YOUR INSTRUCTIONS.
The tail of the records, from the line containing "NTT (160, 115)" through the final line, should be printed exactly and on its own.

Stored records.
····················

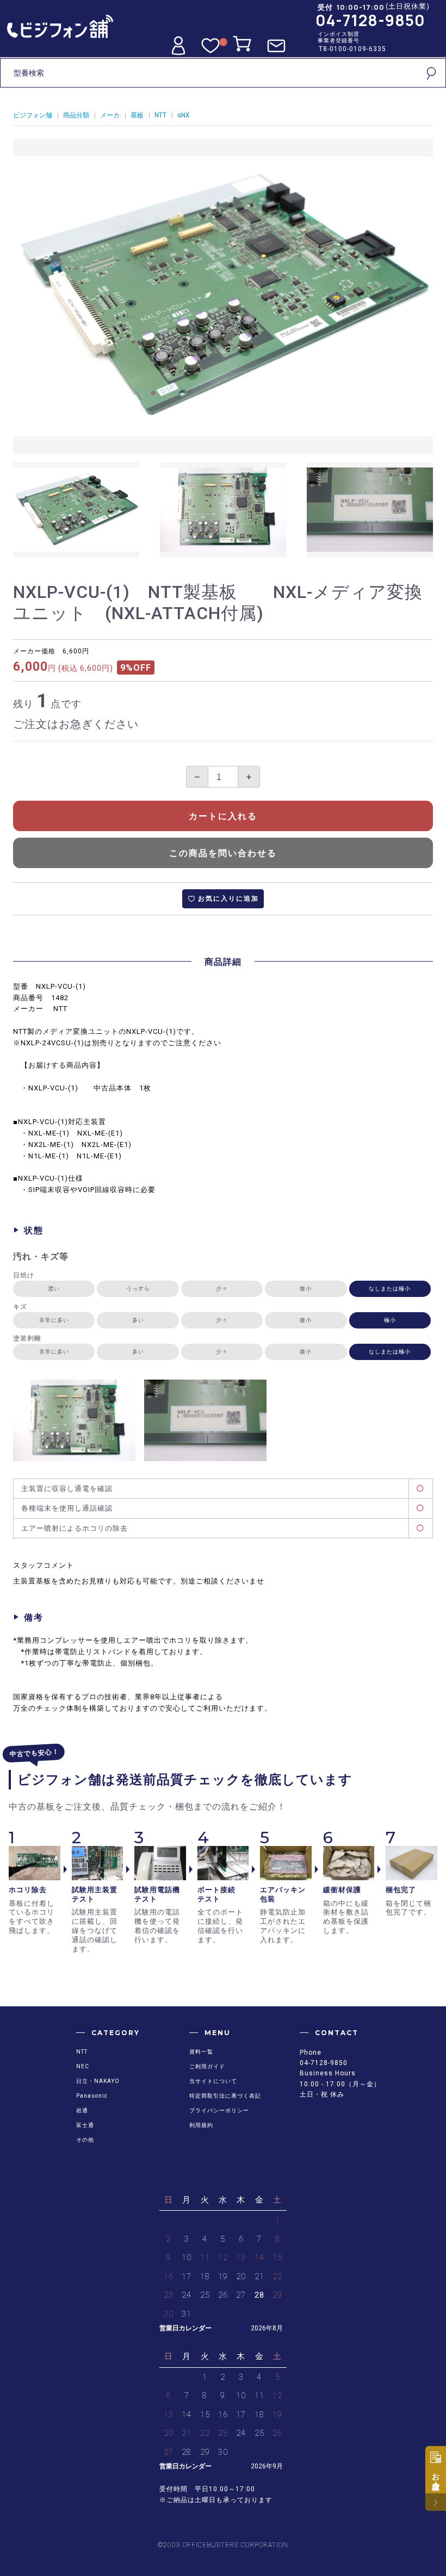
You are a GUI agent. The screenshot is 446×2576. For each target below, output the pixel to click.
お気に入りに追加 (228, 898)
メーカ (110, 115)
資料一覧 (201, 2052)
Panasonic (92, 2096)
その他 (85, 2140)
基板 (137, 115)
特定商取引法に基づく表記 (225, 2096)
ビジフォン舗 (32, 115)
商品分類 (76, 115)
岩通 (82, 2110)
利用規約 (201, 2125)
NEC (82, 2066)
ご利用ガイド (207, 2066)
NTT (160, 115)
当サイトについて (213, 2081)
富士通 (85, 2125)
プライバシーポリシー (219, 2110)
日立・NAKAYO (98, 2081)
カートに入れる (223, 816)
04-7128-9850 (370, 20)
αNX (183, 115)
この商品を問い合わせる (223, 853)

····················

RESPONSE TO THE TASK.
NTT (160, 115)
当サイトについて (213, 2081)
富士通 (85, 2125)
プライバシーポリシー (219, 2110)
日立・NAKAYO (98, 2081)
カートに入れる (223, 816)
04-7128-9850 (370, 20)
αNX (183, 115)
この商品を問い合わせる (223, 853)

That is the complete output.